9回、聖光学院・代打鈴木(撮影/写真映像部・松永卓也)

 桜井は、U-18日本代表候補合宿にも招集された鶴岡東のエース左腕だ。聖光学院にとっては、好投手を攻略することが勝利の大前提だった。試合序盤、その桜井に2死二、三塁から左前適時打を浴びて2点を先制された聖光学院は、7回裏まで無得点が続いた。8回裏に内野ゴロの間に1点を返すも、勝負所での一打を欠いた。1点差のゲーム。東北対決となった初戦をものにした鶴岡東の佐藤俊監督は「予想通りに粘り強く、聖光学院さんのプレッシャーを感じながら戦った」と言いながら、こう言葉を加えた。

「チャンスもピンチも同じようにくるだろうと思っていましたが、選手を信じていた」

 初戦の同地区対決について訊ねると、聖光学院の斎藤智也監督は言葉に深みを持たした。

「いやあ……ずっと負けてばかりいたので……今日は4度目の正直だと思っていたんですけどね。試合を動かすのが遅かった」

試合終了後の両校の選手たち(撮影/写真映像部・松永卓也)

 斎藤監督は、タイムリーの有無の差を勝敗のポイントに挙げる。

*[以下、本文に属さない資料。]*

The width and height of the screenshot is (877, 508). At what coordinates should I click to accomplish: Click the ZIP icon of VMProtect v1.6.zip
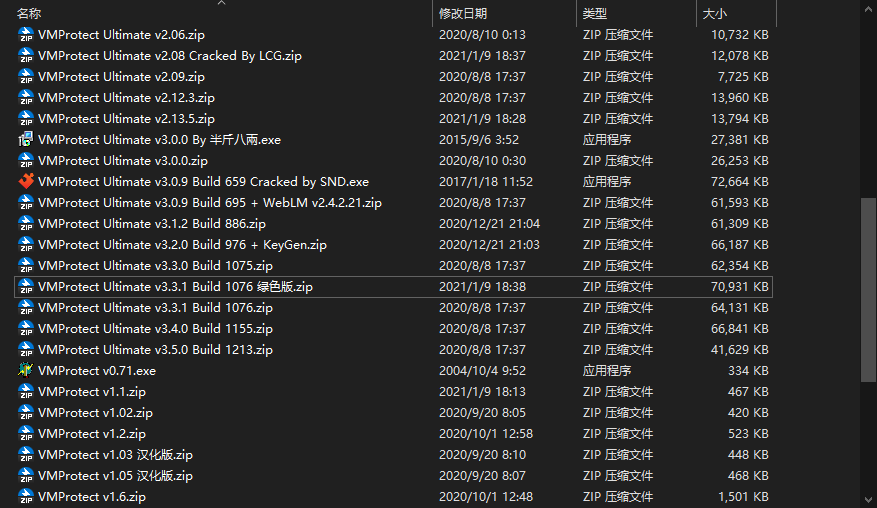coord(26,497)
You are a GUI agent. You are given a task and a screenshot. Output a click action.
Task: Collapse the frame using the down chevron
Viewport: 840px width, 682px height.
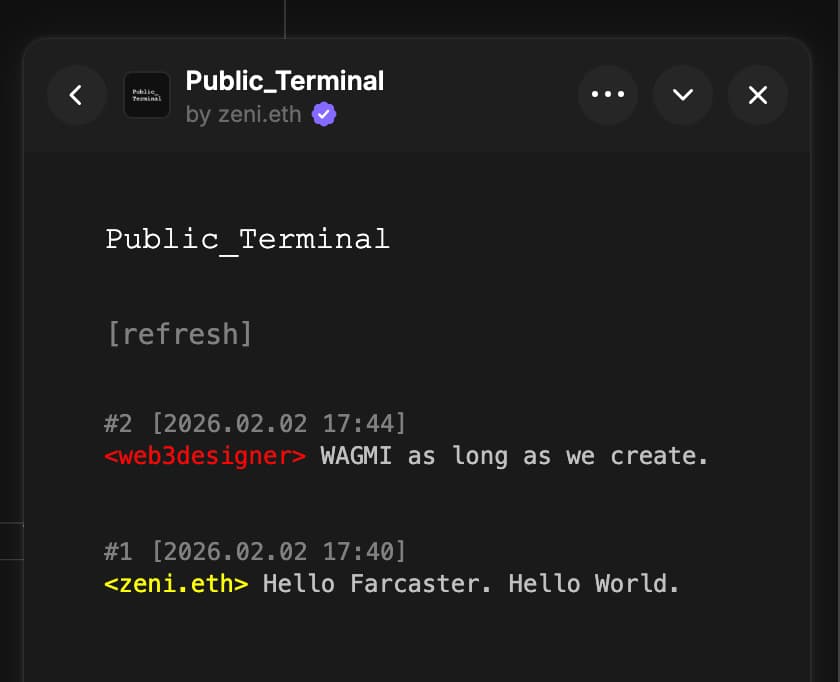point(683,95)
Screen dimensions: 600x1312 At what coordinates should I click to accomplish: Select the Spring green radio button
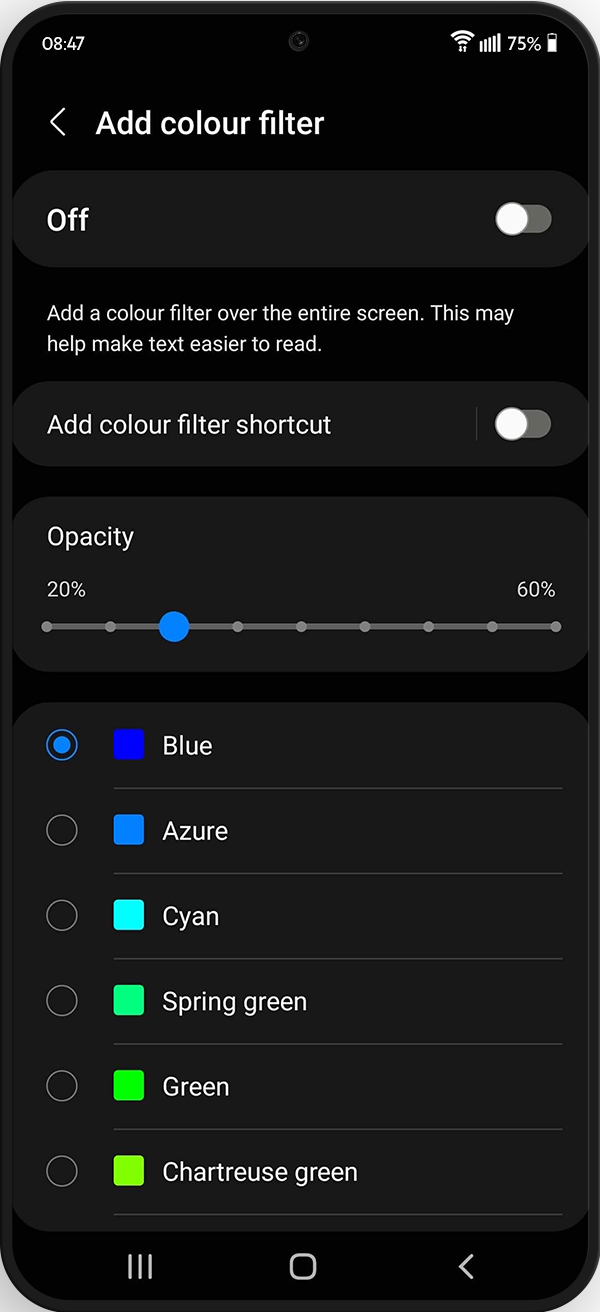(62, 1000)
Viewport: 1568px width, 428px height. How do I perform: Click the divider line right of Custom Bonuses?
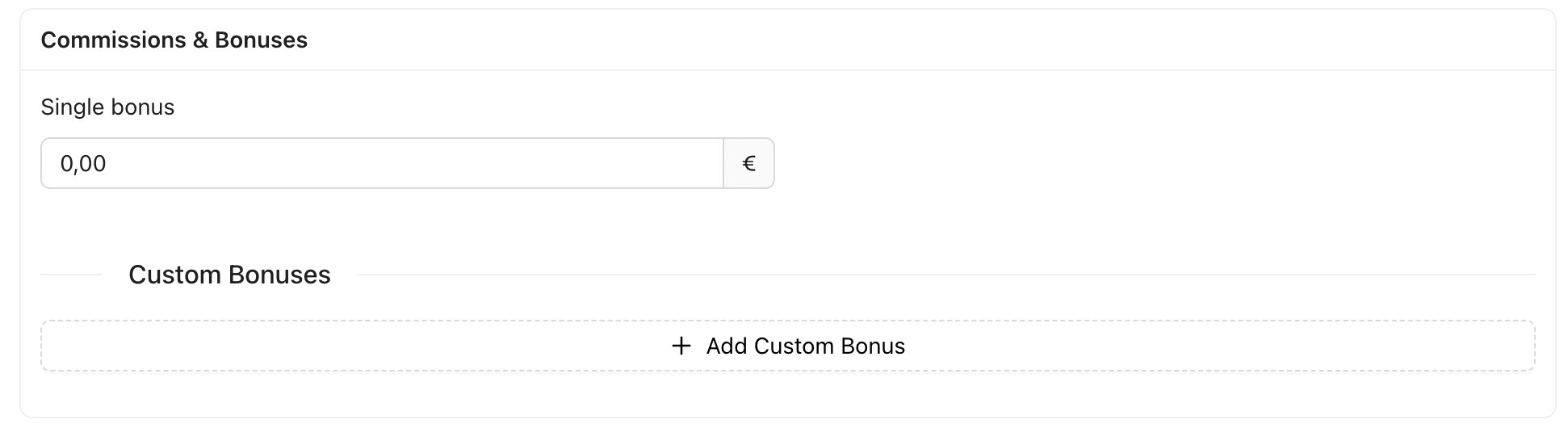coord(945,275)
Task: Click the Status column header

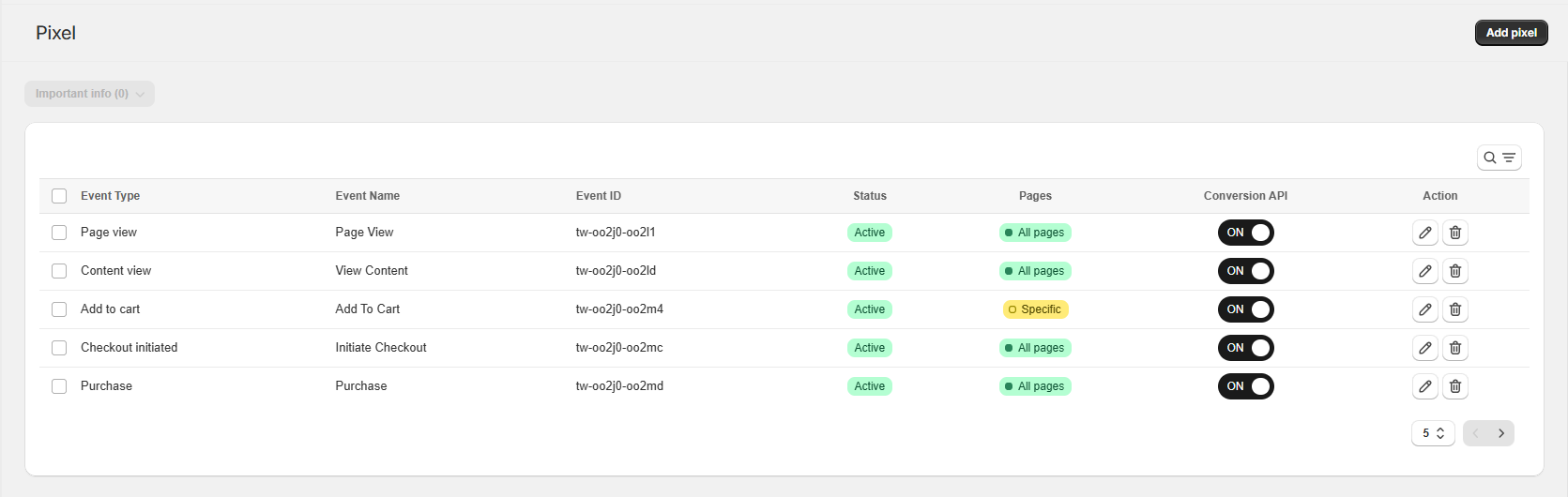Action: (x=869, y=196)
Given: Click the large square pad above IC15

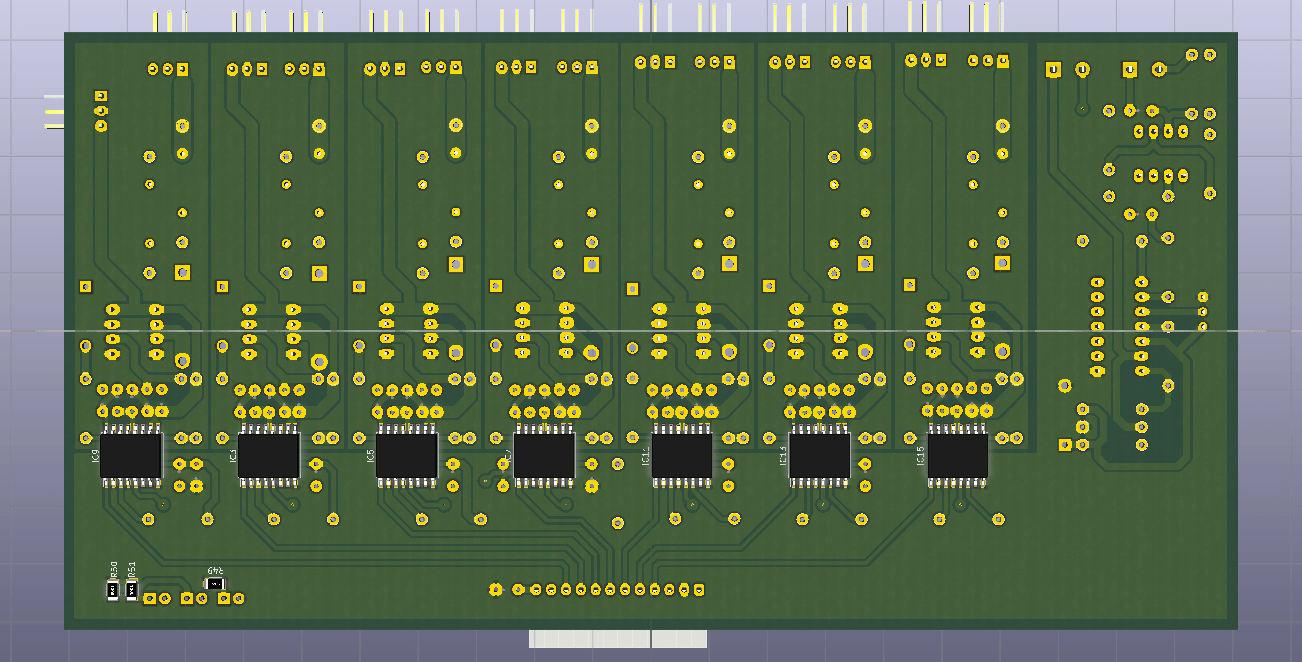Looking at the screenshot, I should pos(1002,262).
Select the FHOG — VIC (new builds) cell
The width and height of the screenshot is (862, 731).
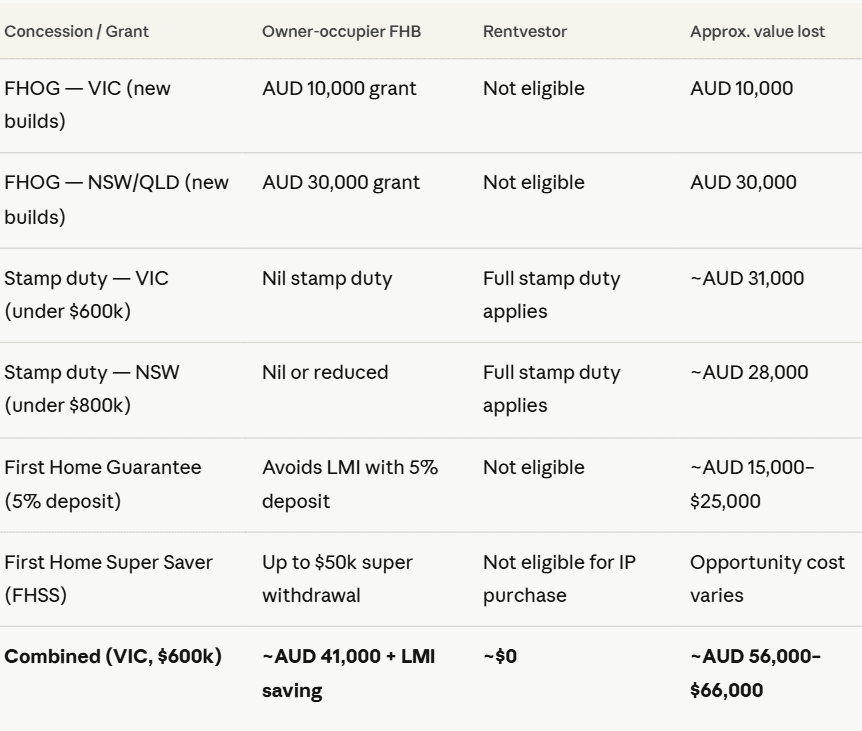pos(87,105)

「タイムリーが出ていれば、ウチのリズムになっていたと思う」と8回裏の攻撃を悔いるのだ。そして、チームの色を熟知する鶴岡東をこう評した。

「東北地区では隙のなさ、野球の細かさは随一のチームになりつつあるなとずっと見ていた。攻撃もそうですが、今日の試合でのピッチングと配球が鶴岡東の野球」

 2年ぶりに2回戦進出を決めた鶴岡東に対して、聖光学院は今夏、春夏通算での甲子園30勝目を逃した。